The pursuit of artificial intelligence, or AI, has evolved since researchers built machines to mimic humans in the post-WWII era. After Alan Turing dismantled the machine-building approach in favor of computer programming, developments on the AI frontier increased. Most recently, Microsoft announced their use of AI to improve PowerPoint design capabilities.
Inspired by Star Trek’s Universal Translator, a team of Microsoft employees created the Presentation Translator. When the PowerPoint add-on becomes available later this year, it will allow presenters to convey their messages in a variety of languages through live subtitling.
Communications trends are rapidly heading in the direction of message personalization. Microsoft’s engineering of the Presentation Translator represents the shift towards more intimate interaction through PowerPoint design.
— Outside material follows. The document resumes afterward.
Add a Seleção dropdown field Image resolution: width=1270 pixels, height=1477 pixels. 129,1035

With the add-on and corresponding app, a presenter can select the language they want their speech to be translated into for their audiences. For example, an English-speaking presenter could add Spanish subtitles if a majority of audience members speak the language. An individual viewer can easily select a different language to consume the presentation content. If a French presentation attendee wants to follow along with a presenter’s message in French, he or she can either input a code unique to the meeting or capture a QR code with the camera on his or her phone.
As presenters rehearse their presentations and type speaker’s notes along with their slides, the Presentation Translator learns their speaking style. It picks up on any jargon or business-related terms they use on a regular basis and expands its vocabulary to match the presenter’s.
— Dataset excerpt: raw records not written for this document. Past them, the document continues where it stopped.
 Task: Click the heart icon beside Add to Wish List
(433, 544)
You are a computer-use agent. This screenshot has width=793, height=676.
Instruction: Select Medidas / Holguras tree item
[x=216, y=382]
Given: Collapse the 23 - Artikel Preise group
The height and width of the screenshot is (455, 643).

Microsoft’s AI-supported Presentation Translator not only improves the personalization of PowerPoint design and the conference meeting or public speaking experience. It also provides presenters and their organizations, departments, or companies with more content to add to their marketing arsenals. At the conclusion of any presentation where the speaker used the Microsoft Presentation Translator, he or she can grab a transcription of the event. The word-for-word manuscript of the speech or meeting includes words spoken by the presenter, as well as audience members during points like Q&A sessions.
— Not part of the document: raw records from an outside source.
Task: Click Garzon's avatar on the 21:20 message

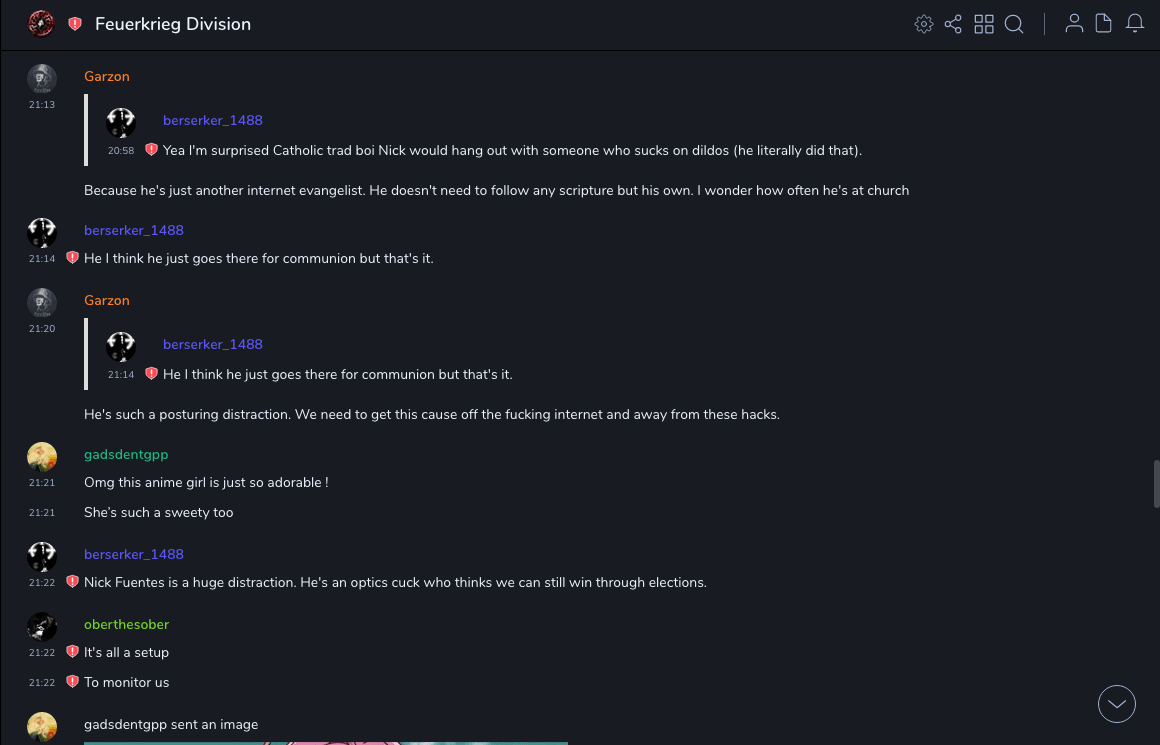Action: click(42, 303)
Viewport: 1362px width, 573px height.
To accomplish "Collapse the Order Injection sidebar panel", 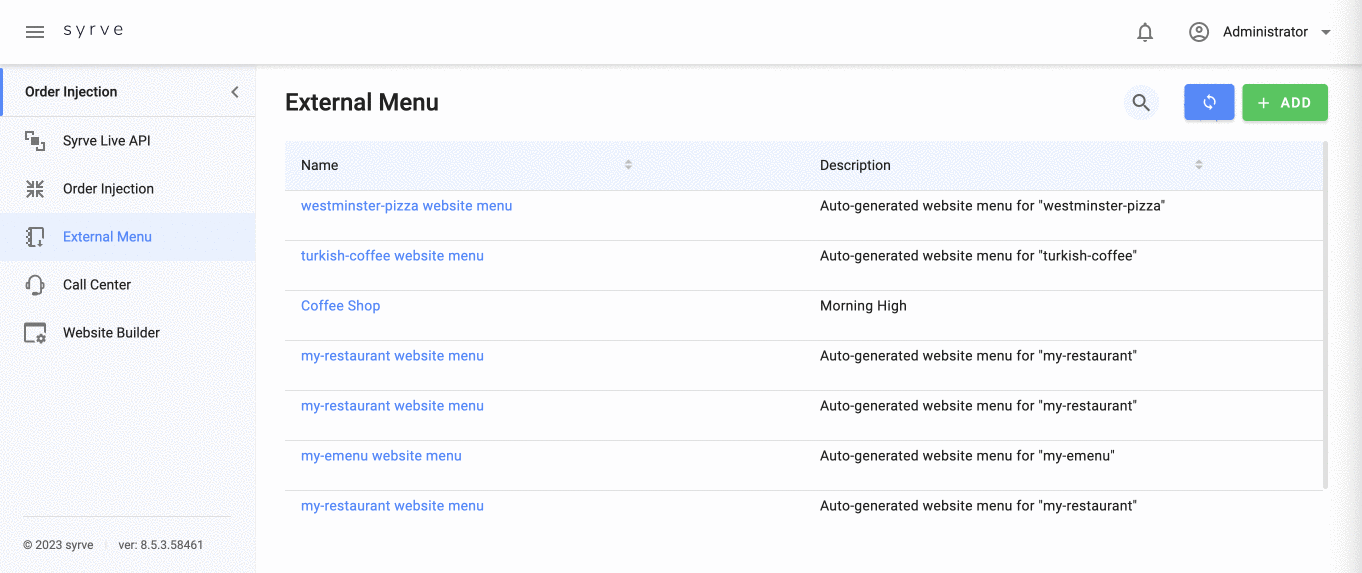I will coord(235,92).
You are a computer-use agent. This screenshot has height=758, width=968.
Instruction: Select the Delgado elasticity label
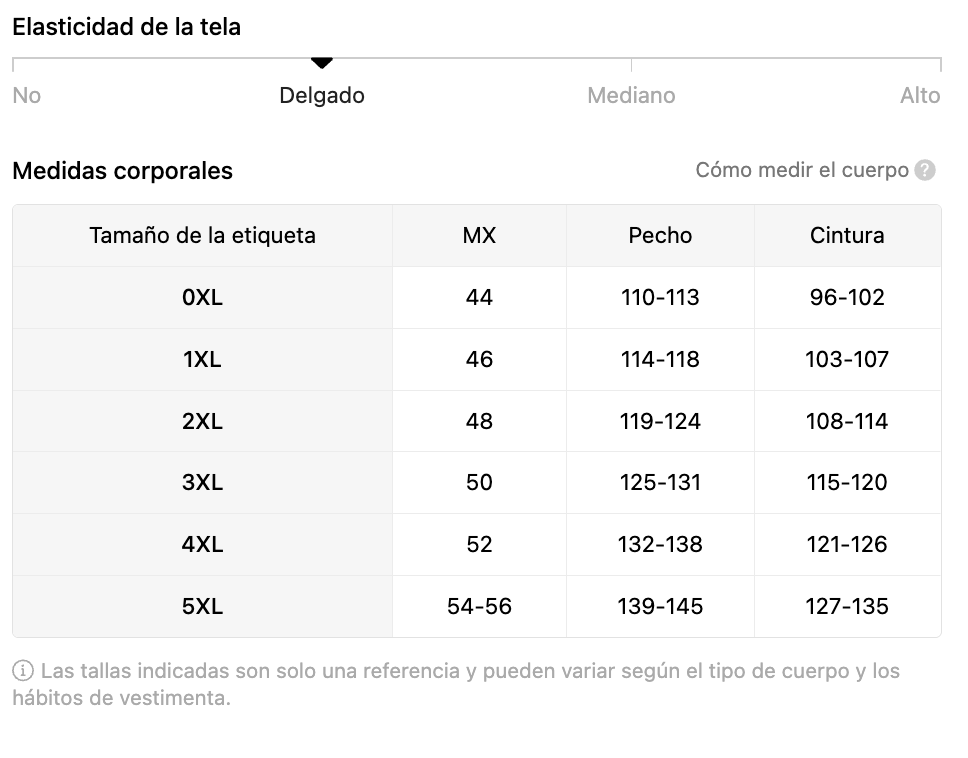tap(322, 96)
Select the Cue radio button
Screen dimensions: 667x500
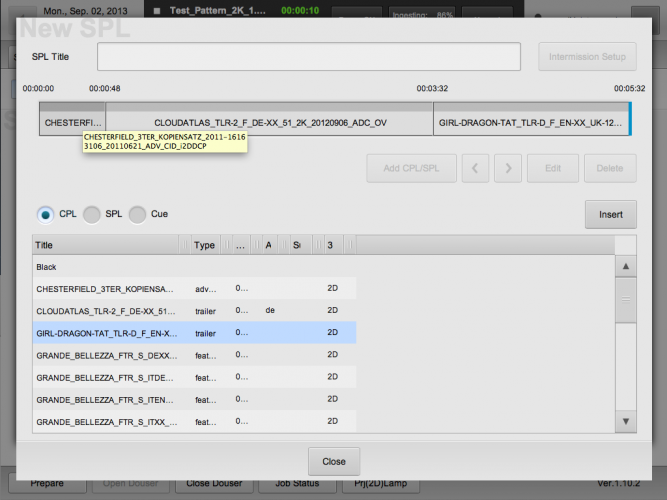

The copy captured through the presentation transcriptions could fuel blog post or case study creation and testimonial development. A presenter would have the opportunity to take their presentation and subtitles and produce a quality webinar. Without any extra effort, your marketing teams would gather sticky lead generation content and aid ultimate audience comprehension of your main points. In addition, presenters would have written feedback of their message and their audience’s response to it. With this information, they could refine their message for future audiences.